We have used X-ray crystallography to determine the structure of a decay accelerating factor (DAF)-binding, clinic-derived isolate of echovirus 11 (EV11-207). The structures of the capsid proteins closely resemble those of capsid proteins of other picornaviruses. The structure allows us to interpret a series of amino acid changes produced by passaging EV11-207 in different cell lines as highlighting the locations of multiple receptor-binding sites on the virion surface. We suggest that a DAF-binding site is located at the fivefold axes of the virion, while the binding site for a distinct but as yet unidentified receptor is located within the canyon surrounding the virion fivefold axes.     

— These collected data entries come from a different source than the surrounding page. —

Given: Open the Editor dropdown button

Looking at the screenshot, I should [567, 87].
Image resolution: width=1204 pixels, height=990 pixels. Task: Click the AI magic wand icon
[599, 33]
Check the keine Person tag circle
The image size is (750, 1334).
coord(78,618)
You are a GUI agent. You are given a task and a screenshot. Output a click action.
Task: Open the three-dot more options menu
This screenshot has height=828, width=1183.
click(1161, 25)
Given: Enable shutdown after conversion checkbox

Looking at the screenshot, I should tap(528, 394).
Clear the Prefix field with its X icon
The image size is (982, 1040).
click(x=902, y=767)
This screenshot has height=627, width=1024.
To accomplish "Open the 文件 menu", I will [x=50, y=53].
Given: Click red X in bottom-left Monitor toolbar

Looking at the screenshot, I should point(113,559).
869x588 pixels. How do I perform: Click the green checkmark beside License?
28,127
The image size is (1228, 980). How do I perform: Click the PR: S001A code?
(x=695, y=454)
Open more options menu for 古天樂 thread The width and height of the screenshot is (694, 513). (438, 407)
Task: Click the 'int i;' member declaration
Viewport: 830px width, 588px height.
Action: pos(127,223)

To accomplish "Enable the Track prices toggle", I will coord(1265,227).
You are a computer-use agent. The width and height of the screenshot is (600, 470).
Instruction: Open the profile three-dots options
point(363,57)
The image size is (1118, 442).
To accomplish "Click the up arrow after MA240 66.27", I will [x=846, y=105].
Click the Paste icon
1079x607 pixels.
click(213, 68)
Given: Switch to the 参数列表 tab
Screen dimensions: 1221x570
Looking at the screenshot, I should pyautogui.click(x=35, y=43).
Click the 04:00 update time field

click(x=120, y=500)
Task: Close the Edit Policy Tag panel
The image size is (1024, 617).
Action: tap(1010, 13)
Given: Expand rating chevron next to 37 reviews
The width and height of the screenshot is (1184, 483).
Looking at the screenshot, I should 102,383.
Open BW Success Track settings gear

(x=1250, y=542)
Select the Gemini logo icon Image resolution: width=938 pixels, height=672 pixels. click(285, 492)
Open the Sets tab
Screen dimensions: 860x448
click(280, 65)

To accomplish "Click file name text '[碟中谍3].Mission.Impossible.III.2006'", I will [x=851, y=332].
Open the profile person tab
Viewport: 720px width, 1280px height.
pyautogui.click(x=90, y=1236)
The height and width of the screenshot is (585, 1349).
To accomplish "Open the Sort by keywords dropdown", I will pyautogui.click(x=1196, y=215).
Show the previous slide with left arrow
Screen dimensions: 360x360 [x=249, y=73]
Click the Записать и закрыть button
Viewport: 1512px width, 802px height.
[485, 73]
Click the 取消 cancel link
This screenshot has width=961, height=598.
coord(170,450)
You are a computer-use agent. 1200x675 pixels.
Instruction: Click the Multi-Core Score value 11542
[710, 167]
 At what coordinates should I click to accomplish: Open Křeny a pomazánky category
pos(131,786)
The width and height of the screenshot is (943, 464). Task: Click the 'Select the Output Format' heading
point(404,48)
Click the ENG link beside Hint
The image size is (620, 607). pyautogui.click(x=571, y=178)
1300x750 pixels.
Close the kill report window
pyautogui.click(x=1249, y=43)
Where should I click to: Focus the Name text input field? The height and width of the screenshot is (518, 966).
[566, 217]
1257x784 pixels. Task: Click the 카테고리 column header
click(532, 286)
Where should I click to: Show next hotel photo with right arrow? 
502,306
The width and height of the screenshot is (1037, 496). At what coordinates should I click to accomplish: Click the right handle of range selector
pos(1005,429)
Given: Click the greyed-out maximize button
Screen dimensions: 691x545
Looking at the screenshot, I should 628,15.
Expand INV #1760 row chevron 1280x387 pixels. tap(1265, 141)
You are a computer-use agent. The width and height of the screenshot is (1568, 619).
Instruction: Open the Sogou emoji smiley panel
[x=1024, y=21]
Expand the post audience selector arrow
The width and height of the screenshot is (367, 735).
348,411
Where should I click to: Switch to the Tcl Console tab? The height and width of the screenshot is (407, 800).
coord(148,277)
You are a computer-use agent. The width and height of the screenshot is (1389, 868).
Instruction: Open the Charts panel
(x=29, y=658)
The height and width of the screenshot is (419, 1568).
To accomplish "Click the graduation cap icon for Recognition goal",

A novel cell entry pathway for a DAF-using human enterovirus is dependent on lipid rafts

The glycosylphosphatidylinositol (GPI)-anchored complement regulatory protein decay-accelerating factor (DAF) is used by a number of enteroviruses as a receptor during infection. DAF and other GPI-anchored proteins can be found in cholesterol-rich ordered domains within the plasma membrane that are known as "lipid rafts." We have shown, by using drugs to specifically inhibit various endocytosis routes, that infection by a DAF-using strain of echovirus 11 (EV11) is dependent upon cholesterol and an intact cytoskeleton, whereas a non-DAF-using mutant derived from it was unaffected by these drugs. Using RNA transfection and virus-binding assays, we have shown that this requirement for cholesterol, the actin cytoskeleton, and the microtubule network occurs postbinding of the virus but prior to uncoating of the RNA, indicating a role during virus entry. Confocal microscopy of virus infection supported the role of cholesterol and the cytoskeleton during entry. In addition, [(35)S]methionine-labeled DAF-using EV11, but not the non-DAF-using EV11, could be copurified with lipid raft components during infection after Triton X-100 extraction. These data indicate that DAF usage by EV11 enables the virus to associate with lipid rafts and enter cells through this novel route.